Que tenhamos conflitos e divergência é natural da sociedade humana. Um gosta de um time, outro gosta de outro, até posições políticas… Mas alguém que tem formação intelectual pela qual passa de um lado a informação filosófica e, do outro, a ideia de valores democráticos é uma pessoa que deve ter um tipo de atitude intelectual e moral especial de tolerância em relação a opiniões diferentes. É importante manter a mente aberta para ideias e concepções que são diferentes da opinião que nós sustentamos.
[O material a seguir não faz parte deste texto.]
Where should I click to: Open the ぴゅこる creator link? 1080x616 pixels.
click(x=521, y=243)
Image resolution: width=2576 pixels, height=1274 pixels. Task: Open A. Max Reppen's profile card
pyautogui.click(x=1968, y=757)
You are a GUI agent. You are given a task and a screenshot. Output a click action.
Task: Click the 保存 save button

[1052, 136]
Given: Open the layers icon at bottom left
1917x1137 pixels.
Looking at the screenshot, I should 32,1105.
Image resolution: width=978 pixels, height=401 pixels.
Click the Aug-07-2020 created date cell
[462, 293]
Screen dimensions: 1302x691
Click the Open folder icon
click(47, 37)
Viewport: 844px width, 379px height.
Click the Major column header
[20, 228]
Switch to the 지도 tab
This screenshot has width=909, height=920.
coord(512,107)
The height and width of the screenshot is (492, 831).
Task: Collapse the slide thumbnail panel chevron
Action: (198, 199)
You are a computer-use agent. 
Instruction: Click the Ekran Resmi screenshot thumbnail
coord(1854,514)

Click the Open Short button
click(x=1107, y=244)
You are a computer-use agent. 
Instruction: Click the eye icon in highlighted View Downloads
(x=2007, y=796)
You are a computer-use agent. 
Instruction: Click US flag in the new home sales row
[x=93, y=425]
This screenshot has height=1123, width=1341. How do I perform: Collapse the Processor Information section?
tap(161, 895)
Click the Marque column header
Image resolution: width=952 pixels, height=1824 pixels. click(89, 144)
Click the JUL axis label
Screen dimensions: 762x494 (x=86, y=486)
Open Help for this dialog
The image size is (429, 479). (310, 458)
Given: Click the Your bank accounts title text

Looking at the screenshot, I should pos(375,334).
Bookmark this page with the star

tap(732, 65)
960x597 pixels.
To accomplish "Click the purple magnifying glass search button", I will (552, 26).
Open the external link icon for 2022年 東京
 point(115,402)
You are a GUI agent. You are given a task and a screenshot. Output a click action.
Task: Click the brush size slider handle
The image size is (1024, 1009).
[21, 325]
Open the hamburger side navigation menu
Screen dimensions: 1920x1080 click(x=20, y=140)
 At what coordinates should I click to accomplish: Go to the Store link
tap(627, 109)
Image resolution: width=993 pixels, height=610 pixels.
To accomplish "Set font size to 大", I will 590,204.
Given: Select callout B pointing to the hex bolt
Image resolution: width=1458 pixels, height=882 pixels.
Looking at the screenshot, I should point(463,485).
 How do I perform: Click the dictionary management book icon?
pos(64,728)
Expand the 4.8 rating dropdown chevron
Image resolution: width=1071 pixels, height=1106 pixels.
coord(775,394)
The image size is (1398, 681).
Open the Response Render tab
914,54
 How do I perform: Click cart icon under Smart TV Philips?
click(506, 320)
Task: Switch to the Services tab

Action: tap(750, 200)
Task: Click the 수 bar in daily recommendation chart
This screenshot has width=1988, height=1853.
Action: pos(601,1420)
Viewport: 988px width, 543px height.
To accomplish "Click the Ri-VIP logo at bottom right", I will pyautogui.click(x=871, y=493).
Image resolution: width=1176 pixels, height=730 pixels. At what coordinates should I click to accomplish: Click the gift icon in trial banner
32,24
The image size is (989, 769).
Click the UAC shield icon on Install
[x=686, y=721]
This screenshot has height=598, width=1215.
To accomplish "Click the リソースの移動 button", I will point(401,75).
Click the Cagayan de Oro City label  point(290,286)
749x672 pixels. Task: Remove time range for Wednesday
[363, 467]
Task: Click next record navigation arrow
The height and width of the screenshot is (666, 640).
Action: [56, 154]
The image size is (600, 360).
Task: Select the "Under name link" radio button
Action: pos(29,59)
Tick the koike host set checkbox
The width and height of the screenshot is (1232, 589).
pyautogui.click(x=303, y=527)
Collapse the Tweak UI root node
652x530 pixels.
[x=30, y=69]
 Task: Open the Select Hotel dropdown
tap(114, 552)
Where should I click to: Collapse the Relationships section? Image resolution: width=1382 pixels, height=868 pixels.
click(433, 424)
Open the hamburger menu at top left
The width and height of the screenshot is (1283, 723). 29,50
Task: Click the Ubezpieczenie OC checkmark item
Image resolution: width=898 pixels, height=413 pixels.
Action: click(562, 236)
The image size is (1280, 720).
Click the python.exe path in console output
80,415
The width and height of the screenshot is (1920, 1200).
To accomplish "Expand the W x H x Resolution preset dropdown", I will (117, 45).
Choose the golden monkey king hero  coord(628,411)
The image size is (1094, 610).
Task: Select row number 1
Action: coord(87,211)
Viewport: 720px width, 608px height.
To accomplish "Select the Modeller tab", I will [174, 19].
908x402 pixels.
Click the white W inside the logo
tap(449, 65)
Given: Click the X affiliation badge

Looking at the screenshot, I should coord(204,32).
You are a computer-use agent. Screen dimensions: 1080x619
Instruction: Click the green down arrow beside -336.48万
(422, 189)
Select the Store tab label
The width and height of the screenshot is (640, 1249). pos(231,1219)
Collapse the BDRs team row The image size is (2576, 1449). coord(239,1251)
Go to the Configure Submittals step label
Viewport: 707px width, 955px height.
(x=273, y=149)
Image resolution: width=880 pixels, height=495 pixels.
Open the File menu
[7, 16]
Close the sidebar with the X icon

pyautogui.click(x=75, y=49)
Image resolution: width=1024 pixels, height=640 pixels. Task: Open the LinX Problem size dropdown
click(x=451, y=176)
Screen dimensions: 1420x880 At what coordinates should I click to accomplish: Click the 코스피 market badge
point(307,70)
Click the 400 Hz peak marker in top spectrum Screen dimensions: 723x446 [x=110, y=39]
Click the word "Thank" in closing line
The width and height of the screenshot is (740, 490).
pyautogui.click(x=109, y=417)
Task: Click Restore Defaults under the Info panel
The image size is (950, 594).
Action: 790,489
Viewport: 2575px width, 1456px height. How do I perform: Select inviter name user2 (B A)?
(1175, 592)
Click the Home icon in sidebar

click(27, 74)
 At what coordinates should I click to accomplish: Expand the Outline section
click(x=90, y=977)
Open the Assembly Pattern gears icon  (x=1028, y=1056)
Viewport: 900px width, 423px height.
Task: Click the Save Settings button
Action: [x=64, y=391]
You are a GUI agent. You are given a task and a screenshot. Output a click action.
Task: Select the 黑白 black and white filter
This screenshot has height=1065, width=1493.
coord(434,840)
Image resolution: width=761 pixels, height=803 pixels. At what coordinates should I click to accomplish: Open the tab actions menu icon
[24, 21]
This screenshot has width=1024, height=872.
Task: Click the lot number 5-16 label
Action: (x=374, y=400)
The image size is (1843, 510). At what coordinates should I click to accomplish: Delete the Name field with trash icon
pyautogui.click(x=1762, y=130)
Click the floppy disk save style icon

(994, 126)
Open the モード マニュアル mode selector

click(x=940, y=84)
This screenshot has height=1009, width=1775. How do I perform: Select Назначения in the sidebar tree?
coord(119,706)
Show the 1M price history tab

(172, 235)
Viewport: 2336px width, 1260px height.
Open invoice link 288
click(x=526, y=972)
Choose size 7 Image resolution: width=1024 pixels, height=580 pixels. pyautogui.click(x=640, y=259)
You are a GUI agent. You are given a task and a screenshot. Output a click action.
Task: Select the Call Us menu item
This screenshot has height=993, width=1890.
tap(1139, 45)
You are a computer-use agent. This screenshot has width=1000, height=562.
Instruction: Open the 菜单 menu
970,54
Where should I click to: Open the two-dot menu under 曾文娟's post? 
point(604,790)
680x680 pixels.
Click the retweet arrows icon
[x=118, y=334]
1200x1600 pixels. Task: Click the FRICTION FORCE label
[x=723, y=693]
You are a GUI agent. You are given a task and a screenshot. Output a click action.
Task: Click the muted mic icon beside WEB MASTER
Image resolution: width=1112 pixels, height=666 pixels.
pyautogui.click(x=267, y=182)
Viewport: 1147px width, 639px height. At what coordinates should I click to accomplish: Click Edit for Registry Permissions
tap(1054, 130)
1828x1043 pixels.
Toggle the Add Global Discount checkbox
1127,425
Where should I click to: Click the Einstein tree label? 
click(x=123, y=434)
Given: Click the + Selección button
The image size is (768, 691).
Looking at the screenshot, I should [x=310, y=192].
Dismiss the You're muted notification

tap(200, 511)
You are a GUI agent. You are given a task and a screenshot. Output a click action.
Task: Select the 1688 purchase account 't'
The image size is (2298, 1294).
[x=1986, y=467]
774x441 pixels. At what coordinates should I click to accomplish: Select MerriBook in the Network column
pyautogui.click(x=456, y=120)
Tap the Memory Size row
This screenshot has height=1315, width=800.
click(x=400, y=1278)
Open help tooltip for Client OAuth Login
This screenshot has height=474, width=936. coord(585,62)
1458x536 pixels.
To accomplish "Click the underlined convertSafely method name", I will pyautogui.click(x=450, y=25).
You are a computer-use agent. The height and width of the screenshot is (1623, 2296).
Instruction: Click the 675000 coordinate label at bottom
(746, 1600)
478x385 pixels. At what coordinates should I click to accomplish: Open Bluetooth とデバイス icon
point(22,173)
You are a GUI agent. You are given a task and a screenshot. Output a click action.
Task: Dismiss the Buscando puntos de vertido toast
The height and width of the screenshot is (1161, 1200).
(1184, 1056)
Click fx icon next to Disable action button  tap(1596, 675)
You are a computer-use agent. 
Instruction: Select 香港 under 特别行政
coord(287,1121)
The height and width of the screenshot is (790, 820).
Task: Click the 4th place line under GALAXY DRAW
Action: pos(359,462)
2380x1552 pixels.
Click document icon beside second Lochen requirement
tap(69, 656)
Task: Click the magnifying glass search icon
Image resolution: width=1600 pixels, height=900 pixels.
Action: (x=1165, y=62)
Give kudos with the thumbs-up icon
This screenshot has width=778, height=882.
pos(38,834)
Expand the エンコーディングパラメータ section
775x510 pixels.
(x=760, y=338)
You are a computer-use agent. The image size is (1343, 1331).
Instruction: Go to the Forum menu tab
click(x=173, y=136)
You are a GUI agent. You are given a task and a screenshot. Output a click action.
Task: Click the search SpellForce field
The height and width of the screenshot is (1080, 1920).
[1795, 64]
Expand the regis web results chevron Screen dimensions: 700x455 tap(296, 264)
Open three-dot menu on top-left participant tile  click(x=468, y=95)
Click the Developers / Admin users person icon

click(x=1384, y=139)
É muito melhor ser um sujeito que é tolerante e razoável do que um sujeito intolerante, dogmático, precipitado arrogante e não aberto ao diálogo. [É preciso] usar critérios normativos para avaliar qual é a atitude melhor. Não só o ceticismo, mas a Filosofia em geral deveria ser algo que nos ensinasse a ter uma atitude intelectualmente mais virtuosa e menos viciada.
Então, as pessoas deveriam se dedicar mais à Filosofia, justamente num momento em que a reforma do Ensino Médio põe em xeque a obrigatoriedade dessa disciplina?
Estudar a Filosofia é importante, como as Artes, a Literatura e outras áreas também. O problema do ensino hoje é o fato de que a formação dos mais jovens se perde de qualquer interesse em se tratar da educação e se concentra na preparação para os exames de ingresso nas universidades. Isso destrói completamente a ideia de formação, pois os estudantes ficam decorando fórmulas e preparando técnicas para responder uma questão em três minutos no Enem. E perdem de aprender uma infinidade de coisas num momento riquíssimo da mente, que vai dos 13 aos 17 anos. Poderia ser uma experiência maravilhosa na experiência humana, mas é absolutamente destruído pelo fato de que a parte institucional da educação é dedicada à estupidez para a preparação para a seleção para ingressar na universidade. A escola tira a liberdade, a criatividade, o tempo para interagir… Acho que estudar disciplinas que têm valor humano – filosofia, ciências sociais, literatura, artes, história – é que pode ajudar a formar homens e mulheres com mentes mais abertas.